- TEKST DO PRZECZYTANIA -
◇ ◇ ◇ ◇ ◇

"Pan Lodowego Ogrodu""


Jarosław Grzędowicz publikuje niezwykle rzadko, ale za to każde jego kolejne dzieło jest doskonałe pod każdym calem. Doskonale dopracowane, w najdrobniejszych szczegółach oddające wizję wykreowanego przez niego świata.




Łączy on doskonałość w tworzeniu i opisywaniu świetnie funkcjonującego świata niczym J.R.R. Tolkien oraz wspaniałych opisów akcji żywcem wziętych z prozy R.A Salvatore . W jego tekstach można doszukać się także nawiązań do opowiadań Sapkowskiego . Jednak Grzędowicz pomimo wielkości innych „bardów” współczesnej fantastyki, przebija ich wszystkich swoim, rzadko spotykanym kunsztem. Jest także za razem doskonałym humanistą, który potrafi z niezwykłą łatwością przelewać myśli na papier tworząc, ciekawą historię, od której nie można się oderwać aż do ostatnich kart powieści. Gdy przed napisaniem poniższej recenzji, wziąłem książkę żeby przypomnieć sobie istotne elementy, tak nie odłożyłem jej dopóty, dopóki po raz kolejny nie doprowadziłem do końca przygody Nitj’sefni – Nocnego Wędrowca.

Najnowsze jego dzieło, o którym tutaj mowa to: „Pan Lodowego Ogrodu”. Autorowi po raz kolejny udało się stworzyć doskonały, tętniący życiem świat. Świat, jakiego nigdy wcześniej nie mieliśmy okazji poznać. Albowiem chodzi tu o połączenie przyszłości z przeszłością. Dzięki temu zabiegowi książka stała się jeszcze ciekawsza niż inne, dotychczasowe lektury. W czasie naszej wędrówki poprzez nowy świat, napotykamy cała paradę przeróżnych postaci, gdzie jedna z drugą nie ma prawie żadnego powiązania. Aż dziw, że panu Jarkowi udało się umieścić tyle różnorodnych postaci w takiej małej powieści, jaką jest „Pan Lodowego Ogrodu”, a zarazem nie powtarzając nawet najdrobniejszej cechy u każdego z nich. Najciekawsze, że w tym, najnowszym dziele każdy znajdzie swoje odzwierciedlenie. Może dlatego ta książka staje się taka ciekawa, i po przeczytaniu czuć do niej niezwykłe przywiązanie.

◇ ◇ ◇ ◇ ◇

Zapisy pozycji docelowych
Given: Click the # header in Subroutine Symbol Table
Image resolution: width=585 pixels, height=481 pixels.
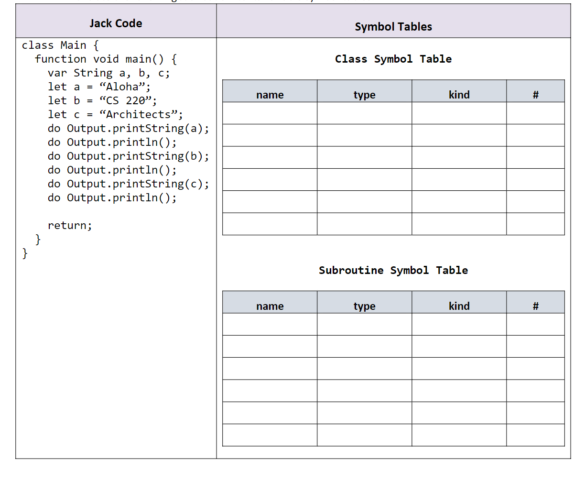Looking at the screenshot, I should [535, 306].
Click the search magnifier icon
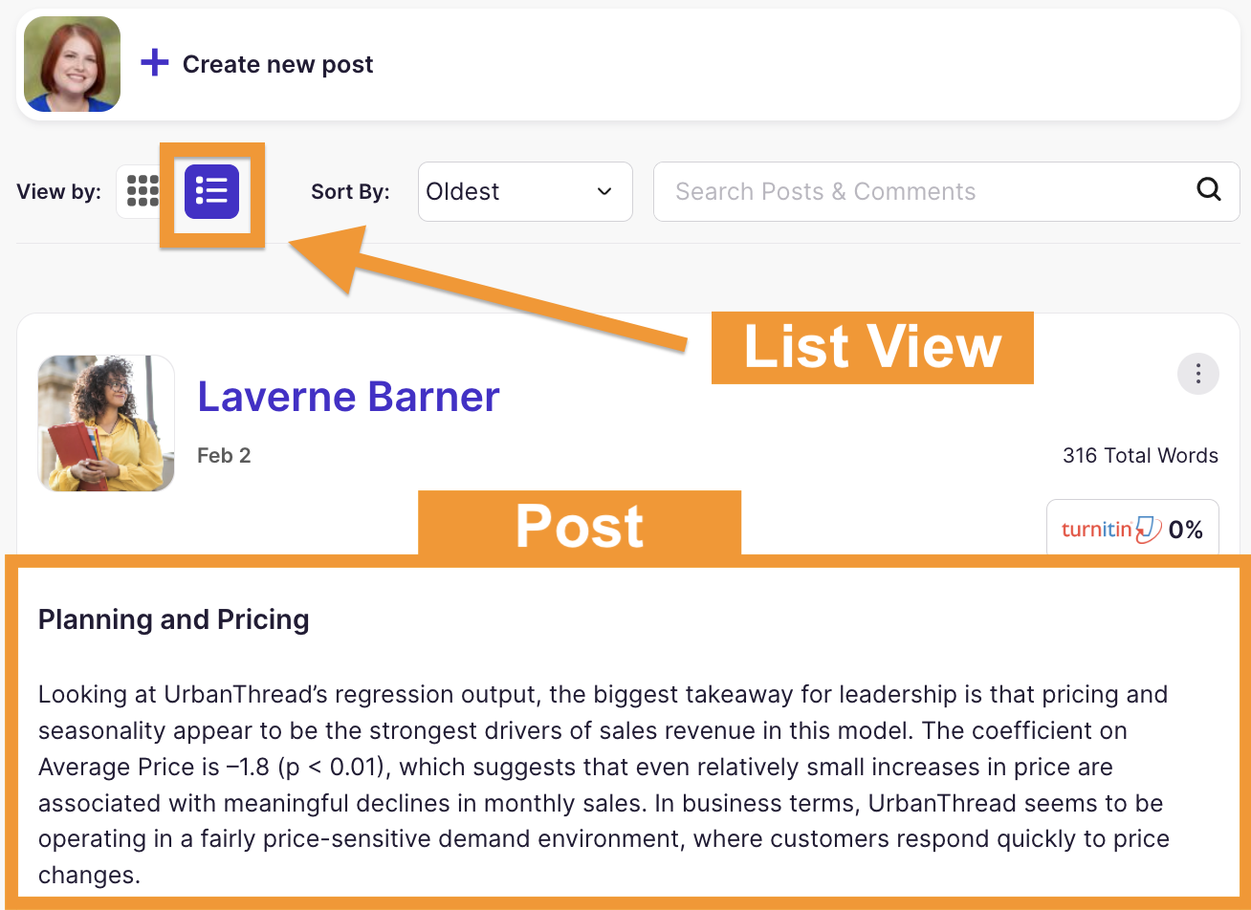 tap(1208, 190)
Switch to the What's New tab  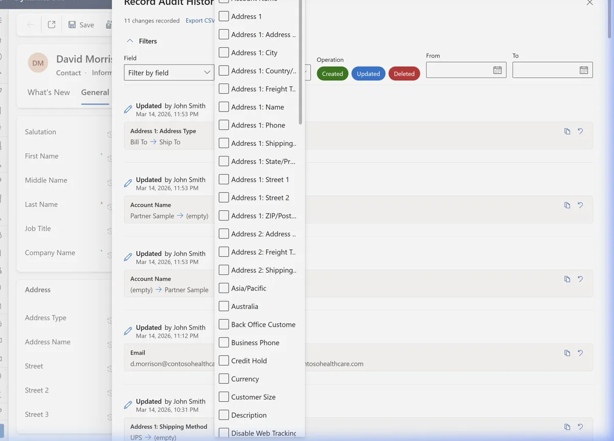coord(49,92)
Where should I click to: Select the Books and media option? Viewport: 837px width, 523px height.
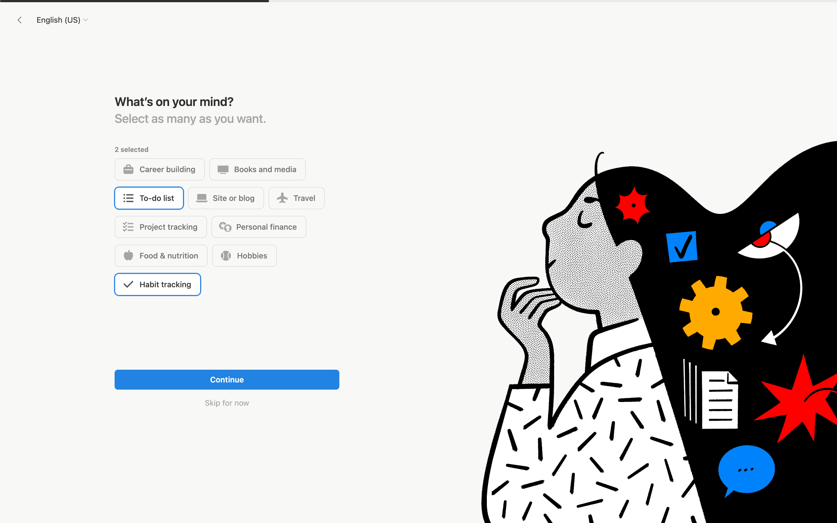coord(257,169)
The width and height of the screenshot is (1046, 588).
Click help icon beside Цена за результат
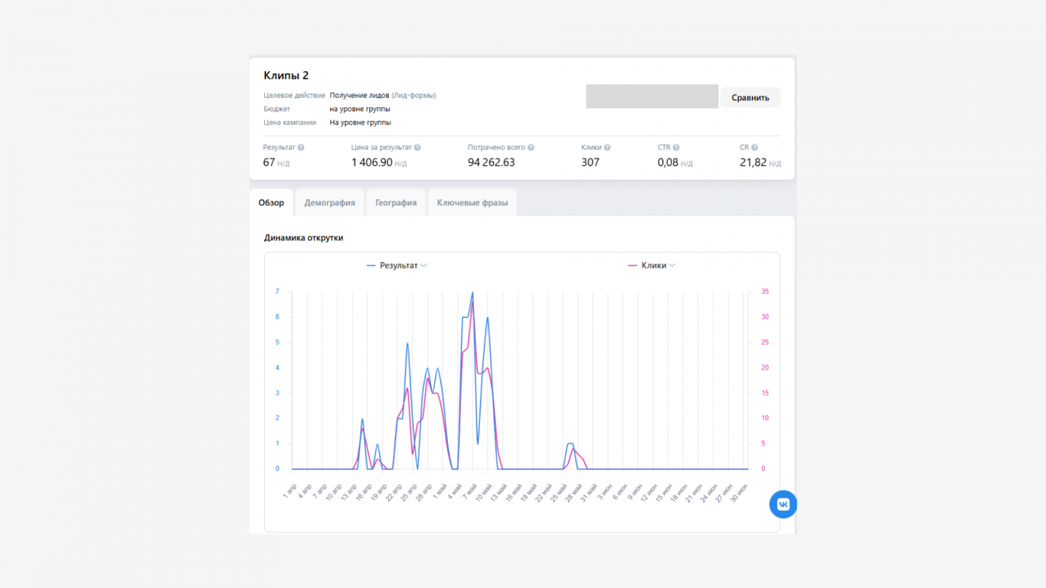[417, 148]
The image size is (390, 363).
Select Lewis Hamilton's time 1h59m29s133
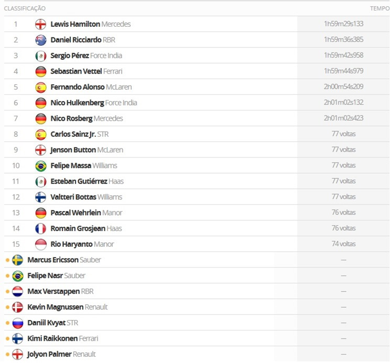click(x=343, y=24)
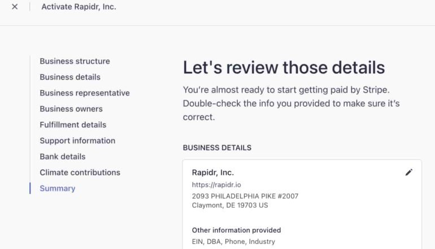The height and width of the screenshot is (249, 435).
Task: Select the Summary step
Action: tap(57, 188)
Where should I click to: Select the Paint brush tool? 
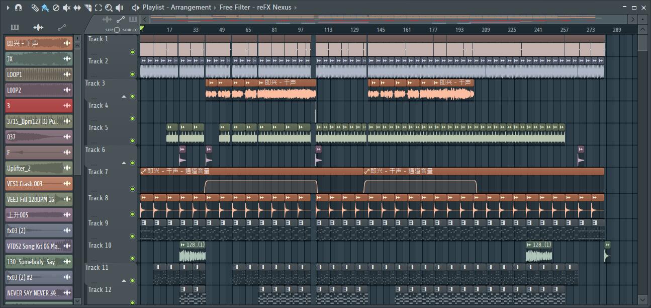(x=45, y=8)
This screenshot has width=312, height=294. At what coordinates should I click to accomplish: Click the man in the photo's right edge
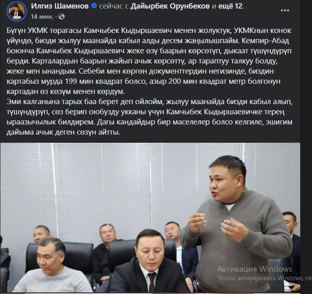click(x=291, y=245)
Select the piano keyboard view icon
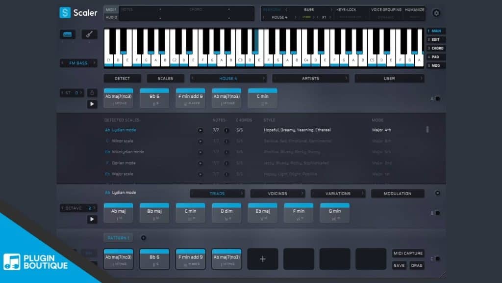 coord(67,34)
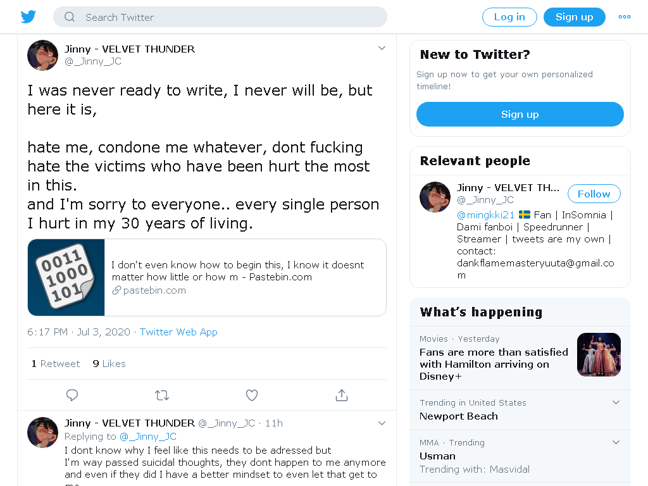Click the Sign up button in sidebar

click(x=520, y=114)
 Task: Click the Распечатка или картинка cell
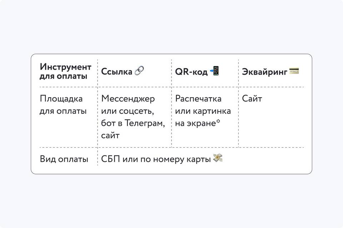(203, 105)
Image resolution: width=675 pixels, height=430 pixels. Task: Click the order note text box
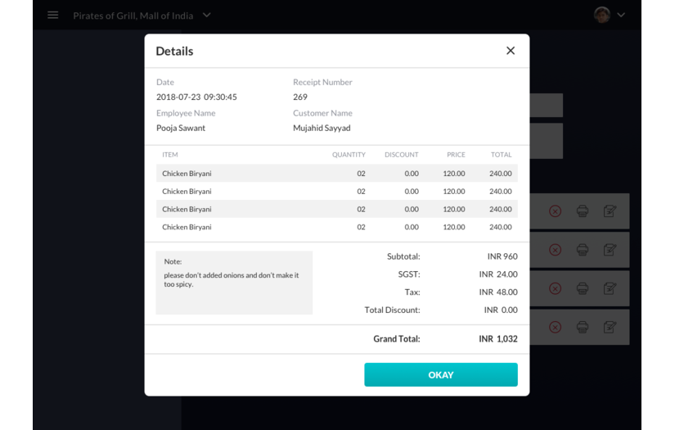click(x=234, y=283)
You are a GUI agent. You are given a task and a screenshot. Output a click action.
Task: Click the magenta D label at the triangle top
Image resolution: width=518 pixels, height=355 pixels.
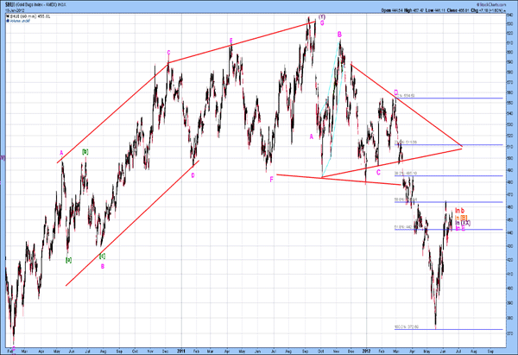tap(395, 92)
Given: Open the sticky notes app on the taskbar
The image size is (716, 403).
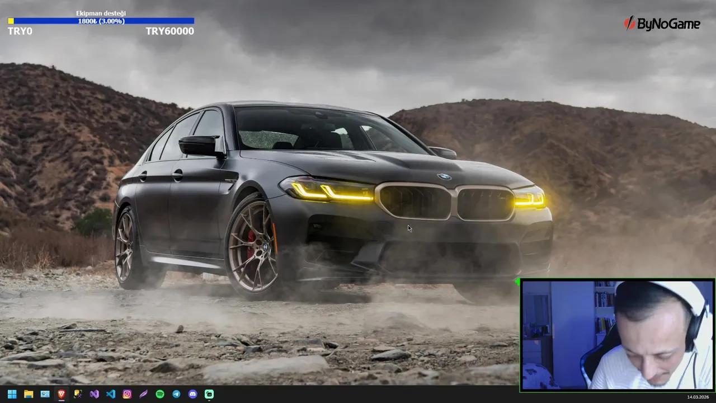Looking at the screenshot, I should (x=78, y=394).
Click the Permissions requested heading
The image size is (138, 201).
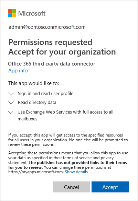coord(50,42)
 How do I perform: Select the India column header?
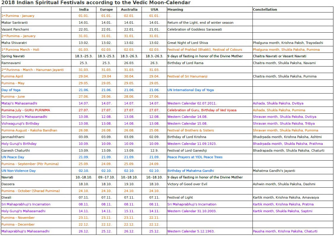[84, 9]
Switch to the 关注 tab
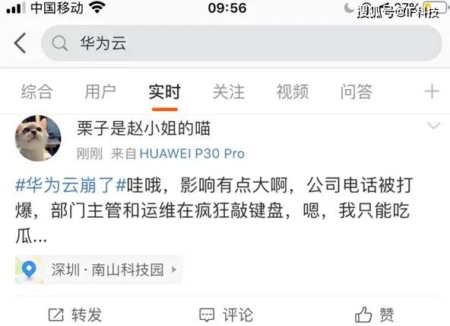This screenshot has width=450, height=326. (x=229, y=92)

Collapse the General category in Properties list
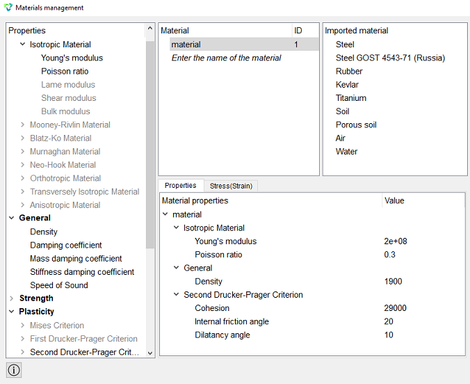pyautogui.click(x=11, y=218)
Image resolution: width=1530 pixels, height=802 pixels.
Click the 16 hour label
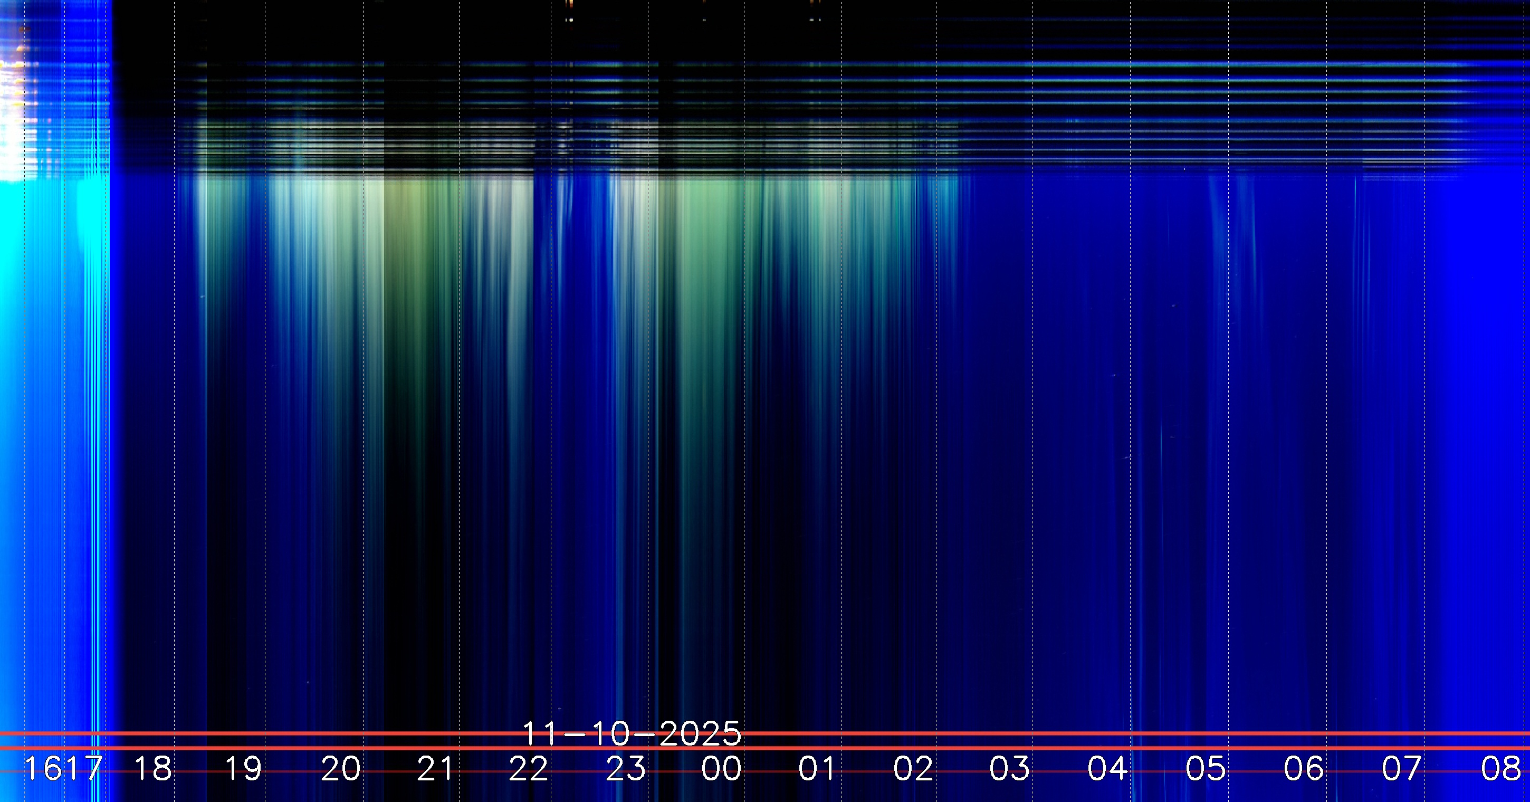(43, 769)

◇ ◇ ◇ ◇ ◇

- POLECENIA -
- A) Powiel dokładnie fragment recenzji „Pana Lodowego Ogrodu”, wszystko od słów „Najnowsze jego dzieło, o” w dół aż do słów „niej niezwykłe przywiązanie.”.
- B) Jak brzmi po angielsku to zdanie z recenzji „Pana Lodowego Ogrodu”: „Autorowi po raz kolejny udało się stworzyć doskonały, tętniący życiem świat.”?
- C) Dopisz dalszy ciąg recenzji „Pana Lodowego Ogrodu”, zaczynając od miejsca, w którym się kończy.
Pozycje nie mają żadnego związku z recenzją.

- ODPOWIEDZI -
- A)
Najnowsze jego dzieło, o którym tutaj mowa to: „Pan Lodowego Ogrodu”. Autorowi po raz kolejny udało się stworzyć doskonały, tętniący życiem świat. Świat, jakiego nigdy wcześniej nie mieliśmy okazji poznać. Albowiem chodzi tu o połączenie przyszłości z przeszłością. Dzięki temu zabiegowi książka stała się jeszcze ciekawsza niż inne, dotychczasowe lektury. W czasie naszej wędrówki poprzez nowy świat, napotykamy cała paradę przeróżnych postaci, gdzie jedna z drugą nie ma prawie żadnego powiązania. Aż dziw, że panu Jarkowi udało się umieścić tyle różnorodnych postaci w takiej małej powieści, jaką jest „Pan Lodowego Ogrodu”, a zarazem nie powtarzając nawet najdrobniejszej cechy u każdego z nich. Najciekawsze, że w tym, najnowszym dziele każdy znajdzie swoje odzwierciedlenie. Może dlatego ta książka staje się taka ciekawa, i po przeczytaniu czuć do niej niezwykłe przywiązanie.

- B) Once again, the author has managed to create a perfect world teeming with life.

- C)
Styl opowiadania Grzędowicza jest wręcz doskonały, co tylko zachęca czytelnika do sięgania po lektury jego autorstwa. Pisze niezwykle przejrzystym językiem, acz nie dającym poczucia prostoty i braku umiejętności tworzenia zdań. To, co widzimy na papierze jest niezwykle przejrzyste, przez co czytelnik skupia się na właściwej akcji tej pozycji, zamiast zastanawiając się, o co w danym momencie chodziło autorowi. Jest to ogromnym plusem, albowiem w dzisiejszych czasach, można zaobserwować coraz to większe udziwnienia, które po części zniechęcają odbiorcę dosięgnięcia po dalszą przygodę z tym tytułem.
Prostota języka doskonałego, jaki prezentuje Grzędowicz jest na tyle doskonała, że czytelnik przyjmuje za pewnik wszystko, co narrator próbuje mu wmówić.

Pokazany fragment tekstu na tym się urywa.